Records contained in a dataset
--*--

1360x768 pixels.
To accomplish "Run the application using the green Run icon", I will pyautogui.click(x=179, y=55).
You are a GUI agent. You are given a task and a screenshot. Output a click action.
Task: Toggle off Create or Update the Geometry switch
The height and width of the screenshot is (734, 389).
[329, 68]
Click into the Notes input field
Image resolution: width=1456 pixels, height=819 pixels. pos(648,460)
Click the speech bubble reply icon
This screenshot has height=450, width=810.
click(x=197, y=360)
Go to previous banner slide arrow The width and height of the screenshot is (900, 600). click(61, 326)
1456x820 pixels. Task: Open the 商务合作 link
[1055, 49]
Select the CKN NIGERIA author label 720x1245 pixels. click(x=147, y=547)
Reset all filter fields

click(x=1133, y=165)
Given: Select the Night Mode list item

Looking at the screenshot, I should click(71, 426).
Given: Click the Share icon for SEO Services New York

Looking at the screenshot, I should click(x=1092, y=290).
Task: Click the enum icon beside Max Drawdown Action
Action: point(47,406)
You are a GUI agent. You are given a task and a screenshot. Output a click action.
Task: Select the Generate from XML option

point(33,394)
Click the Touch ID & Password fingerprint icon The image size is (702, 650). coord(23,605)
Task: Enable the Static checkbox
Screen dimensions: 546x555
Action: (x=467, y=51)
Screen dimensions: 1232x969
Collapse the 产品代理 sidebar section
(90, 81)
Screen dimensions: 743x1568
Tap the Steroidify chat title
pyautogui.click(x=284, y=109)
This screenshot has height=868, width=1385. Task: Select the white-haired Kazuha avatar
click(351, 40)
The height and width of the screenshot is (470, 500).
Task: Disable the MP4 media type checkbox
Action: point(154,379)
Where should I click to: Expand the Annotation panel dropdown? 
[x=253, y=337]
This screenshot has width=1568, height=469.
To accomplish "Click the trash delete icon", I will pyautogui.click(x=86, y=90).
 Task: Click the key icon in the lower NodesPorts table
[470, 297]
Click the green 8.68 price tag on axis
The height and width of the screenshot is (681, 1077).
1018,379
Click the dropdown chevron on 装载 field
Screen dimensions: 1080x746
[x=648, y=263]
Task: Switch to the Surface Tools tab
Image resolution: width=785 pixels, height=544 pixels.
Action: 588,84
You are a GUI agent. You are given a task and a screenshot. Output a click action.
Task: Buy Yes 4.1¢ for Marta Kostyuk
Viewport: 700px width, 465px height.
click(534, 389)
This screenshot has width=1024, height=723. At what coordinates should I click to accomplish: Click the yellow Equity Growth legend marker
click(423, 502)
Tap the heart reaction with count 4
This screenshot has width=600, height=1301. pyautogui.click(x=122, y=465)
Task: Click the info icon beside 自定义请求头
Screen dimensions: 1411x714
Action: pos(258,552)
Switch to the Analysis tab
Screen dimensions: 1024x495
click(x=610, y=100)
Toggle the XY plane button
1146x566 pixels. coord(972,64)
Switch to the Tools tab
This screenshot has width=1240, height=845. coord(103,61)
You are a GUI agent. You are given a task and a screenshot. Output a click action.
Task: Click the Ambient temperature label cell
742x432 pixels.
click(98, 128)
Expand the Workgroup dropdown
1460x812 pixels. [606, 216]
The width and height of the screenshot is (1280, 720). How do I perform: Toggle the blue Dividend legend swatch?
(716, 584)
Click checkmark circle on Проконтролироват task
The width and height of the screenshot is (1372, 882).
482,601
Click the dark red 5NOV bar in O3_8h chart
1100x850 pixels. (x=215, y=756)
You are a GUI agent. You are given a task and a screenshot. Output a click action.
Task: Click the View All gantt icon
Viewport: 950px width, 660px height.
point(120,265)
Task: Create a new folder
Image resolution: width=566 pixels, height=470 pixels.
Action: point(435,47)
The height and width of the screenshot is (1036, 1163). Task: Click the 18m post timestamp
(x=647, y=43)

--*--

◆ **Your assignment**
The output should restate the data exactly, with no line missing.

◆ **Solution for this problem**
1360x768 pixels.
To accomplish "Run the application using the green Run icon", I will pyautogui.click(x=179, y=55).
You are a GUI agent. You are given a task and a screenshot. Output a click action.
Task: Toggle off Create or Update the Geometry switch
The height and width of the screenshot is (734, 389).
[329, 68]
Click into the Notes input field
Image resolution: width=1456 pixels, height=819 pixels. pos(648,460)
Click the speech bubble reply icon
This screenshot has height=450, width=810.
click(x=197, y=360)
Go to previous banner slide arrow The width and height of the screenshot is (900, 600). click(61, 326)
1456x820 pixels. Task: Open the 商务合作 link
[1055, 49]
Select the CKN NIGERIA author label 720x1245 pixels. click(x=147, y=547)
Reset all filter fields

click(x=1133, y=165)
Given: Select the Night Mode list item

Looking at the screenshot, I should click(71, 426).
Given: Click the Share icon for SEO Services New York

Looking at the screenshot, I should click(x=1092, y=290).
Task: Click the enum icon beside Max Drawdown Action
Action: point(47,406)
You are a GUI agent. You are given a task and a screenshot. Output a click action.
Task: Select the Generate from XML option

point(33,394)
Click the Touch ID & Password fingerprint icon The image size is (702, 650). coord(23,605)
Task: Enable the Static checkbox
Screen dimensions: 546x555
Action: (x=467, y=51)
Screen dimensions: 1232x969
Collapse the 产品代理 sidebar section
(90, 81)
Screen dimensions: 743x1568
Tap the Steroidify chat title
pyautogui.click(x=284, y=109)
This screenshot has height=868, width=1385. Task: Select the white-haired Kazuha avatar
click(351, 40)
The height and width of the screenshot is (470, 500).
Task: Disable the MP4 media type checkbox
Action: point(154,379)
Where should I click to: Expand the Annotation panel dropdown? 
[x=253, y=337]
This screenshot has width=1568, height=469.
To accomplish "Click the trash delete icon", I will pyautogui.click(x=86, y=90).
 Task: Click the key icon in the lower NodesPorts table
[470, 297]
Click the green 8.68 price tag on axis
The height and width of the screenshot is (681, 1077).
1018,379
Click the dropdown chevron on 装载 field
Screen dimensions: 1080x746
[x=648, y=263]
Task: Switch to the Surface Tools tab
Image resolution: width=785 pixels, height=544 pixels.
Action: 588,84
You are a GUI agent. You are given a task and a screenshot. Output a click action.
Task: Buy Yes 4.1¢ for Marta Kostyuk
Viewport: 700px width, 465px height.
click(534, 389)
This screenshot has width=1024, height=723. At what coordinates should I click to accomplish: Click the yellow Equity Growth legend marker
click(423, 502)
Tap the heart reaction with count 4
This screenshot has width=600, height=1301. pyautogui.click(x=122, y=465)
Task: Click the info icon beside 自定义请求头
Screen dimensions: 1411x714
Action: pos(258,552)
Switch to the Analysis tab
Screen dimensions: 1024x495
click(x=610, y=100)
Toggle the XY plane button
1146x566 pixels. coord(972,64)
Switch to the Tools tab
This screenshot has width=1240, height=845. coord(103,61)
You are a GUI agent. You are given a task and a screenshot. Output a click action.
Task: Click the Ambient temperature label cell
742x432 pixels.
click(98, 128)
Expand the Workgroup dropdown
1460x812 pixels. [606, 216]
The width and height of the screenshot is (1280, 720). How do I perform: Toggle the blue Dividend legend swatch?
(716, 584)
Click checkmark circle on Проконтролироват task
The width and height of the screenshot is (1372, 882).
482,601
Click the dark red 5NOV bar in O3_8h chart
1100x850 pixels. (x=215, y=756)
You are a GUI agent. You are given a task and a screenshot. Output a click action.
Task: Click the View All gantt icon
Viewport: 950px width, 660px height.
point(120,265)
Task: Create a new folder
Image resolution: width=566 pixels, height=470 pixels.
Action: point(435,47)
The height and width of the screenshot is (1036, 1163). Task: Click the 18m post timestamp
(x=647, y=43)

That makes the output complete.